Document segment:
☆ ☆ ☆

Appeal from the Circuit Court of Cook County. Honorable James B. Klein and Honorable James G. Donegan, Judges Presiding.
Released for Publication June 23, 1995.
The Honorable Justice McNULTY delivered the opinion of the court: Gordon and T. O'brien, JJ., concur.
The opinion of the court was delivered by: Mcnulty
JUSTICE McNULTY delivered the opinion of the court:
The domestic relations court bifurcated divorce proceedings and dissolved the marriage of Daniel and Melinda Schweihs without resolving any other issues. The court then found that Daniel's interest in a lawsuit in chancery was a marital asset, and the court ordered sale of the asset to Daniel's opponents in the chancery litigation, in effect ordering a settlement of the case. Daniel appeals from the order for bifurcation in docket number 1-94-0610 and from the order for sale of the asset in docket number 1-94-0829. We find that the record shows adequate grounds for bifurcation, and the evidence supported the order for sale of the litigation interest. We state most pertinent facts in our opinion in the companion case of Disciplined Investment Advisors, Inc. v. Schweihs, (1st Dist. May 5, 1995), No. 1-94-2585, due to our supreme court's limitation on the lengths of our opinions.

☆ ☆ ☆

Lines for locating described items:
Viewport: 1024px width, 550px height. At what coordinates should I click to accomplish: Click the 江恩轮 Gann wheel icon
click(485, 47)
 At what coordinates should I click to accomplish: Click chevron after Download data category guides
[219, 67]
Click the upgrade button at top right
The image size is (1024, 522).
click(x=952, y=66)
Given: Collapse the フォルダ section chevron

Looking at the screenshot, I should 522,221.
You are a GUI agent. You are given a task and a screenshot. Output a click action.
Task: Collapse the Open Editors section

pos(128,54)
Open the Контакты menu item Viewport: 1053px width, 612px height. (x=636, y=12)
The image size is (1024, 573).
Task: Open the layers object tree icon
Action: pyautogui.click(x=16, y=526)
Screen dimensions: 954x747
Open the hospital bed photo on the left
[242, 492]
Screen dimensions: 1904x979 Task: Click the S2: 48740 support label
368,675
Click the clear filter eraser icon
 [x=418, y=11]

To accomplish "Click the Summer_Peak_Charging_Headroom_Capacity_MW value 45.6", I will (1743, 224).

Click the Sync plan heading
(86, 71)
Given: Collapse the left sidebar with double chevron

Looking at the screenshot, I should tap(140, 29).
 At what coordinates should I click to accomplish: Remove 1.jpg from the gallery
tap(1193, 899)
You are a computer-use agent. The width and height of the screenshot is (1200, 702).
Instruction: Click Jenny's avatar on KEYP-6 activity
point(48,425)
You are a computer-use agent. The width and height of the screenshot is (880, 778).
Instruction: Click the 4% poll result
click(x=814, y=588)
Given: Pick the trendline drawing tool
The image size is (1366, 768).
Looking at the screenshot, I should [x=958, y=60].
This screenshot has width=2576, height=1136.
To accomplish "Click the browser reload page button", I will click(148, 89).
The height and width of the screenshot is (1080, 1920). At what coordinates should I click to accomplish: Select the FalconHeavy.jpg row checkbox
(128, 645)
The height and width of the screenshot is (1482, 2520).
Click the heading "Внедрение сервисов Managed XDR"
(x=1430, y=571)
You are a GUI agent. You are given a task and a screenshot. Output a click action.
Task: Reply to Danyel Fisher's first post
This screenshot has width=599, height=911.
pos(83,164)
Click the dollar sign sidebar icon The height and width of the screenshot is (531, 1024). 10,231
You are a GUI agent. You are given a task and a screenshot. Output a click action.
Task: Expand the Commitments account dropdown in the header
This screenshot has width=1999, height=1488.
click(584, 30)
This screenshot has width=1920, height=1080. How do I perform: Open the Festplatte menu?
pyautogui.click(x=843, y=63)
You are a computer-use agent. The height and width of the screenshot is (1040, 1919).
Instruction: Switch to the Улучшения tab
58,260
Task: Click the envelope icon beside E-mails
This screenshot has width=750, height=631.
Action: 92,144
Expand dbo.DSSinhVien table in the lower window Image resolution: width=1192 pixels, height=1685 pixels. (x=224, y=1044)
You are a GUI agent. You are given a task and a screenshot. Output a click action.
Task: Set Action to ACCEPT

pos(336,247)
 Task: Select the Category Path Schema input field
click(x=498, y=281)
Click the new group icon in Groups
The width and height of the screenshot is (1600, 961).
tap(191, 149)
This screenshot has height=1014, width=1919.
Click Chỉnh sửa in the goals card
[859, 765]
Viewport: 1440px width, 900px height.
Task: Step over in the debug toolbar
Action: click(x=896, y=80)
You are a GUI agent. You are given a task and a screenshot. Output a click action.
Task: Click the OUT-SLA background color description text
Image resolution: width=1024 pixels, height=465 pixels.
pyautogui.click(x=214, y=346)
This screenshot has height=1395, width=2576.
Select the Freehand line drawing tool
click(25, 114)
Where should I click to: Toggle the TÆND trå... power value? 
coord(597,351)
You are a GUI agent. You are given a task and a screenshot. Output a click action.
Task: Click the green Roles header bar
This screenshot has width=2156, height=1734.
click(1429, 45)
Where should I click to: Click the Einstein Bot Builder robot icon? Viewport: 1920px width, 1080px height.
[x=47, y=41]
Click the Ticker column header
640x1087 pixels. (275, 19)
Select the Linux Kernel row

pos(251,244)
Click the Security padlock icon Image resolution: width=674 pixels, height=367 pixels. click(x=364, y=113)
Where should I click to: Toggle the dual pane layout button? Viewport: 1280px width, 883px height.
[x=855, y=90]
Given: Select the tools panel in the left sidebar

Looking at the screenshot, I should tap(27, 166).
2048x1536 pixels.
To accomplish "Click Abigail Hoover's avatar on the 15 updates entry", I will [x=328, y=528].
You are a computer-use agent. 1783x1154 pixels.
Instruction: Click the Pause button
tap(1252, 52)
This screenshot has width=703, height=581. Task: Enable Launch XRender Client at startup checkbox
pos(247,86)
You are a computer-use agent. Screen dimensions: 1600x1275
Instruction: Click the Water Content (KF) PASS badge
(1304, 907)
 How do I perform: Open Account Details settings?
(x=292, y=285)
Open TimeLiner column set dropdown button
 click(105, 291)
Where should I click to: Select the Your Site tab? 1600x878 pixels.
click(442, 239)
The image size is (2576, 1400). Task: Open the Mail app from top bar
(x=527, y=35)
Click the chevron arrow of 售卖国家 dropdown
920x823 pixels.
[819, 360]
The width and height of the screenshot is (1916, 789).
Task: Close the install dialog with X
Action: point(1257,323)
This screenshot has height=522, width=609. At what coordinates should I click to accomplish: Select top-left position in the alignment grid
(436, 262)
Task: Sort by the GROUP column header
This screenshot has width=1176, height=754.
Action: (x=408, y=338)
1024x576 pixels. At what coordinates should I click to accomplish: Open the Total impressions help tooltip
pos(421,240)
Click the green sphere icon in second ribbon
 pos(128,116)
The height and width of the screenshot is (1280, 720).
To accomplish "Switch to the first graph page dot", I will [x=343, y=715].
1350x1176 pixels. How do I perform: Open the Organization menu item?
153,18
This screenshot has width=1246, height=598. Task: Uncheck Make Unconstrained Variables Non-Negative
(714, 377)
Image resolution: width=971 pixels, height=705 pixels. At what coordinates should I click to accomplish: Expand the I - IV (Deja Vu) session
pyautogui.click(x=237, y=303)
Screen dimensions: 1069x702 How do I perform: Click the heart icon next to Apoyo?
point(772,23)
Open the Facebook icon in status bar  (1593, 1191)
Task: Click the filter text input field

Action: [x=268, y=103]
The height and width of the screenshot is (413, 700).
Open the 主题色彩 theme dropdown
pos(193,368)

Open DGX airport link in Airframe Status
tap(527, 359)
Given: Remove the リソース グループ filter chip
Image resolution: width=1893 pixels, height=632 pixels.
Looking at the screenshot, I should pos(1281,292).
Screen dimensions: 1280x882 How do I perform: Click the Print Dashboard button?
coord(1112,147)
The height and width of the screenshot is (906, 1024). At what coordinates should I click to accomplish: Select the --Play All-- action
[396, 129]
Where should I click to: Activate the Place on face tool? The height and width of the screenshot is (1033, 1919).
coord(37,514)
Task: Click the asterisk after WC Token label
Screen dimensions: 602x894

☆ ☆ ☆

Directive:
Pick up the court opinion in the Schweihs divorce appeal where it stops, and write the next part. These lines are separate material and have nothing to do with the court opinion.

Expected answer:
Daniel contends that the orders for bifurcation and sale of the asset are void because the trial judge entered the orders after erroneously denying Daniel's motion for substitution of judges. See Stoller v. Paul Revere Life Insurance Co. (1987), 163 Ill. App. 3d 438, 442, 517 N.E.2d 5, 115 Ill. Dec. 40.
Daniel's mother, Veronica Schweihs, died in December 1990, leaving her four children an estate worth more than $400,000. In 1991, Melinda moved to add the executor of the estate as a party to the divorce case because the estate controlled assets from which Daniel could pay child support. At a hearing on September 8, 1992, on a motion for judgment on unpaid child support, the attorney for the executor of Veronica's estate told the court that other heirs sought a judgment declaring that Daniel had exhausted his portion of the estate by living in Veronica's home and using her money to support himself after her death. Judge Donegan expressed concern that Daniel might not oppose the other heirs because Melinda would get most of his share of the estate as child support. Judge Donegan said:
"How do I know that Daniel Schweihs is going to have adequate representation in that estate so that we know that we are dealing with an arm's length transaction[?]
*** I understand he might rollover and die ***. *** That's going to defeat the interest of the children that they may have [in] any distributive share he has ***."
Judge Donegan asked if the judge presiding over probate of Veronica's estate, Judge Teschner, knew about the past-due child support. The executor's attorney did not know. Judge Donegan indicated he would contact Judge Teschner himself.
Daniel's attorney admitted Daniel had not paid all of the ordered support but he said support should be reduced because Daniel "has no income." The attorney reported that Daniel had an "employment situation where he is receiving no income except based upon commission *** if he can put a deal together," and he had not received any income from that position.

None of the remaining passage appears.